Dropping the treatments of the metaethical issues might incur a moderately less "systematic" denouement to the trilogy. But it would free up space for developing with greater depth and care Richardson's main insights on "Nietzsche's . . . picture of the world and of us (humans) in our relation to it" (ix) and what in that picture may be worth preserving (perhaps even setting up a Part 4?).

REFERENCES

I use the following standard abbreviations for Nietzsche's texts: Beyond Good and Evil (BGE); Ecce Homo (EH); Human, All Too Human (HH); On the Genealogy of Morality (GM); The Gay Science (GS).

Hare, R. (1952). The language of morals. Oxford: Oxford University Press.

Huddleston, A. (2014). "Nietzsche's meta-axiology: Against the sceptical readings". British Journal for the History of Philosophy 22: 322–342.

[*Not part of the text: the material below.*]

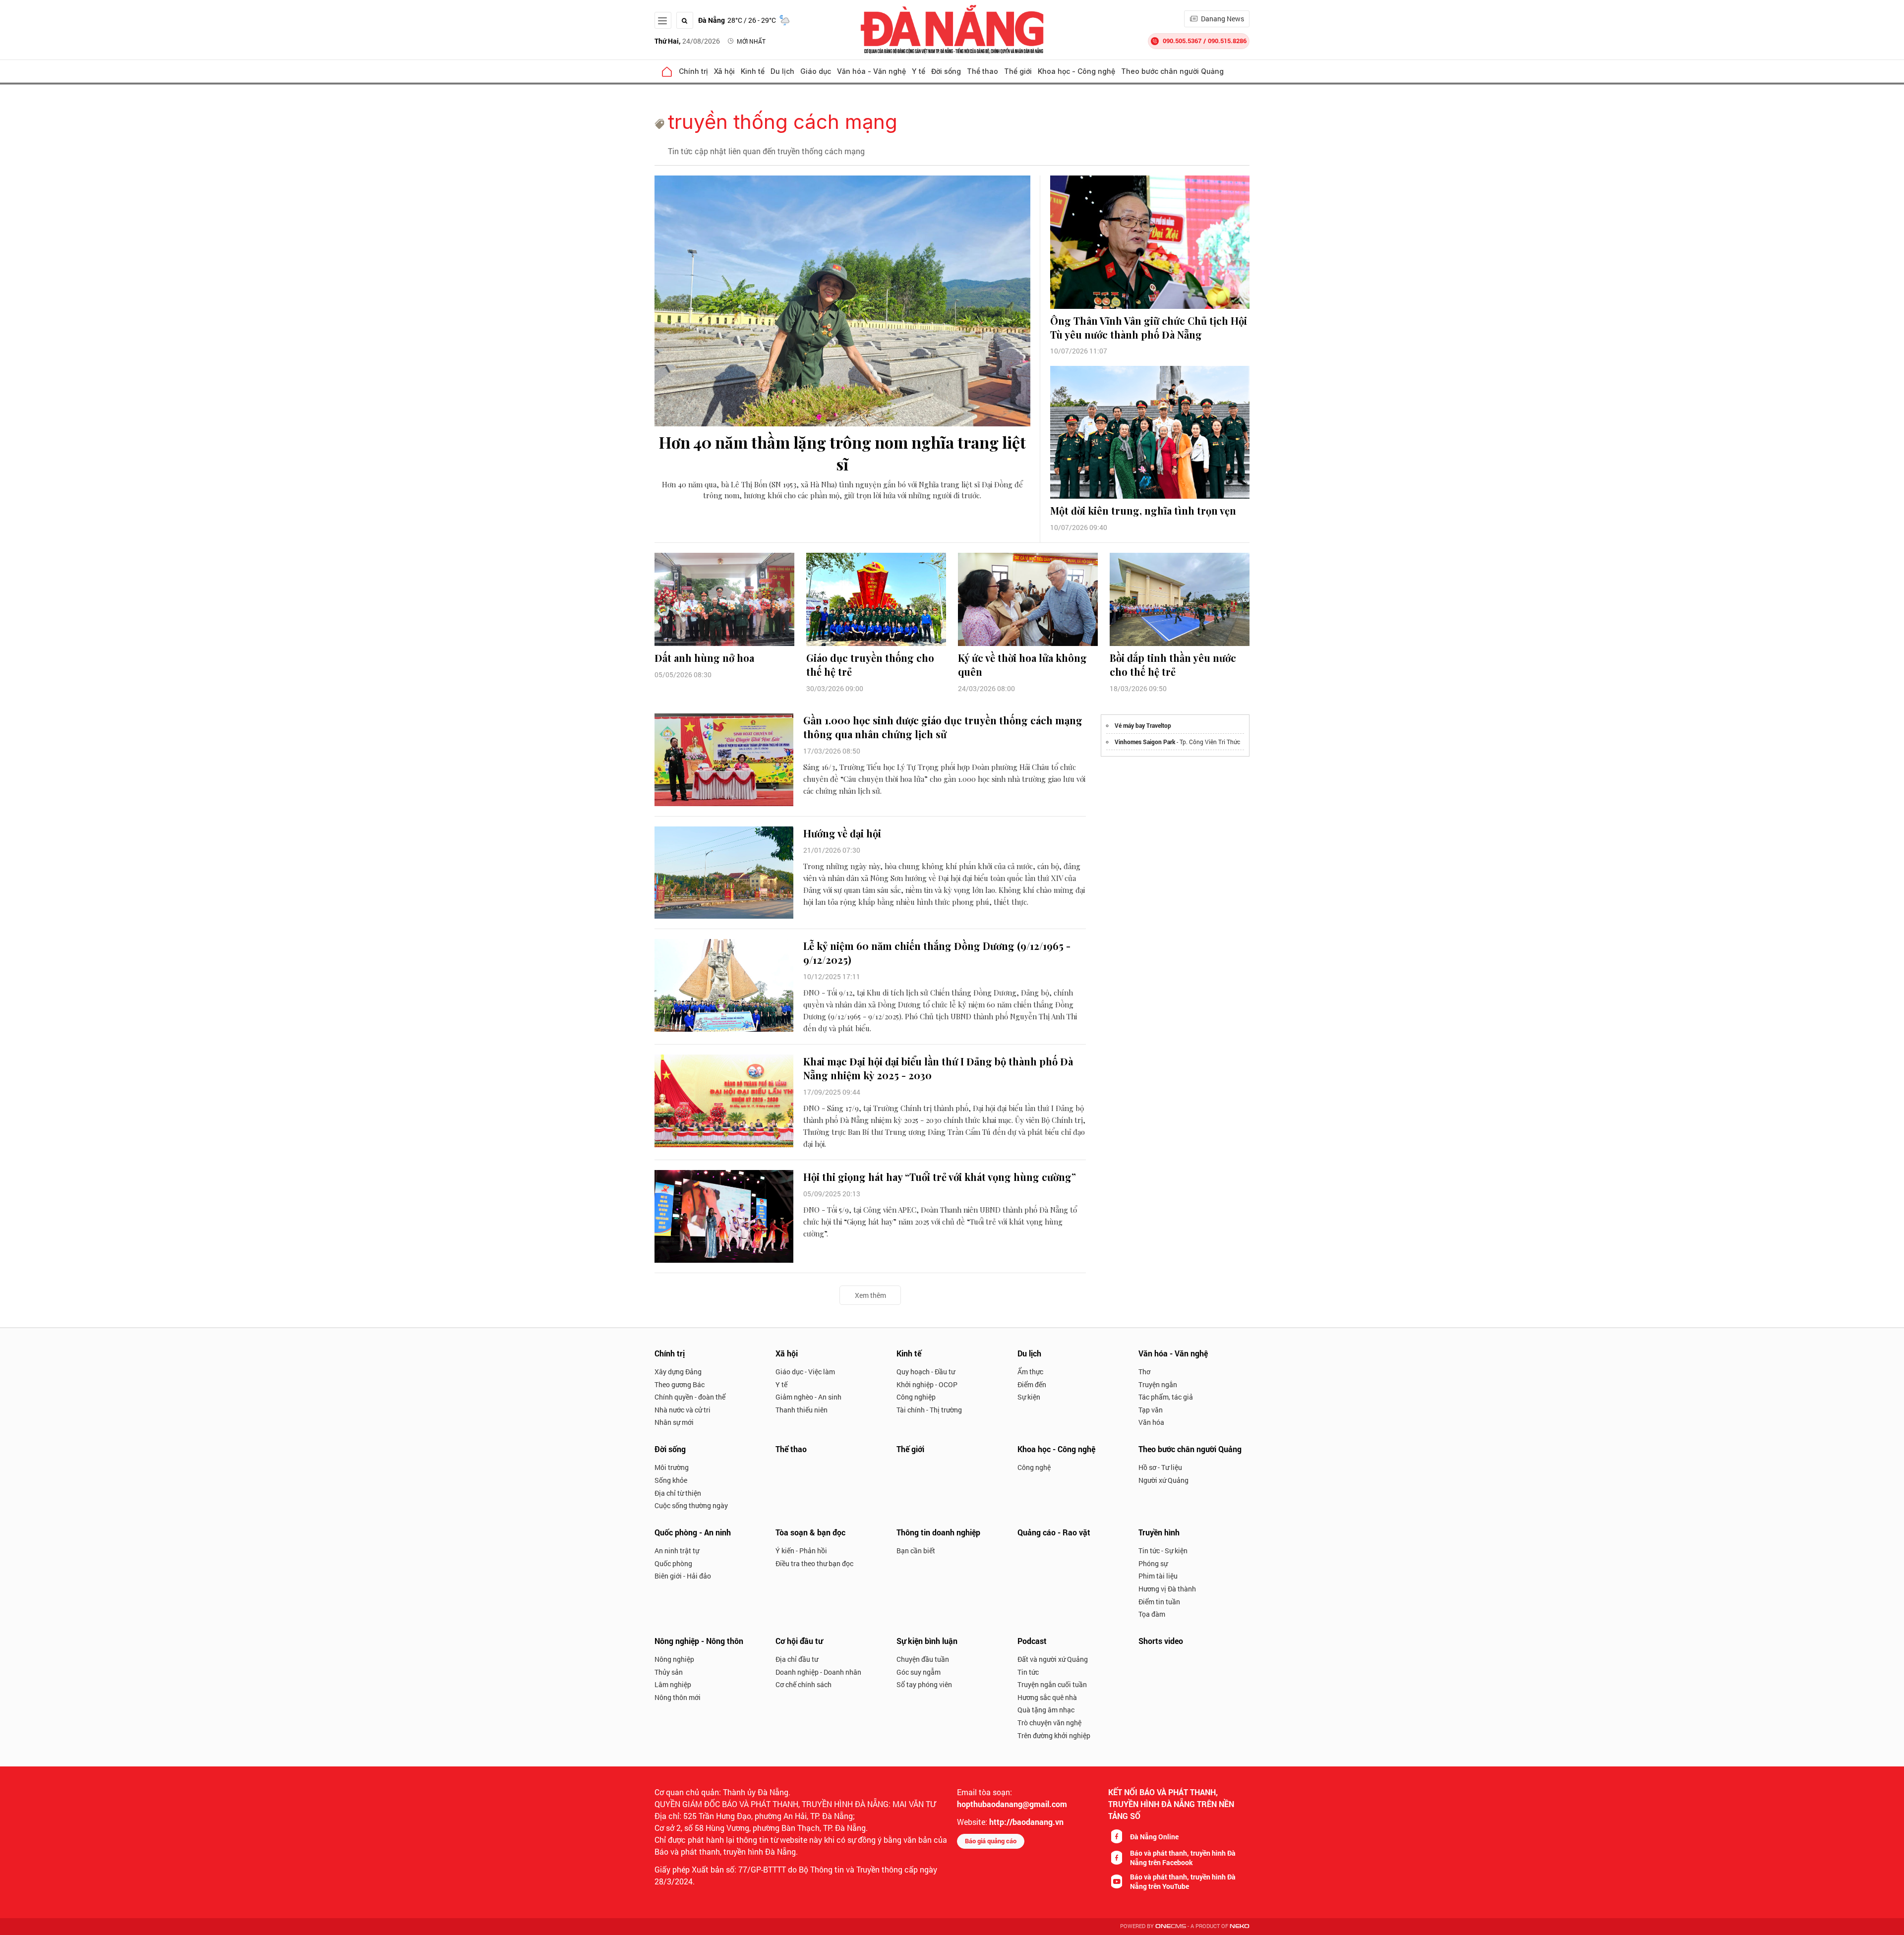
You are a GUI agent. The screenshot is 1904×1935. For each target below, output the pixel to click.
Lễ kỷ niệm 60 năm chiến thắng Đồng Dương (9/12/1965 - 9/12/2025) (937, 952)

Hussain, N. J. (2007). "Honest illusion: Valuing for Nietzsche's free spirits". In B. Leiter and N. Sinhababu (eds.). Nietzsche and morality. Oxford: Oxford University Press. 157–191.

Katsafanas, P. (2013). Agency and the foundations of ethics: Nietzschean Constitutivism. New York: Oxford University Press.

Kennedy, C. (2007). "Vagueness and grammar: The semantics of relative and absolute gradable adjectives". Linguistics and Philosophy 30: 1–45.

Leiter, B. (2002). Nietzsche on morality. London: Routledge.

Lyons, J. (1977). Semantics. vol. 2. Cambridge: Cambridge University Press.

Richardson, J. (1996). Nietzsche's system. Oxford: Oxford University Press.

Richardson, J. (2004). Nietzsche's new Darwinism. Oxford: Oxford University Press.

Schacht, R. (1983). Nietzsche. London: Routledge.

Silk, A. (2015). "Nietzschean Constructivism: Ethics and metaethics for all and none". Inquiry 58. Special issue: Nietzsche's moral psychology. 244–280.

Silk, A. (2018). "Nietzsche and contemporary metaethics." In P. Katsafanas (ed.). The Nietzschean mind. New York: Routledge. 247–263.

 

[1] 'Die Hard' is being used metonymically (twice removed). Thanks to a reviewer.

[2] The distinction has been noted under various descriptions in diverse areas. Richardson cites Huddleston 2014, Silk 2015, 2018; cf. Hare 1952, Lyons 1977.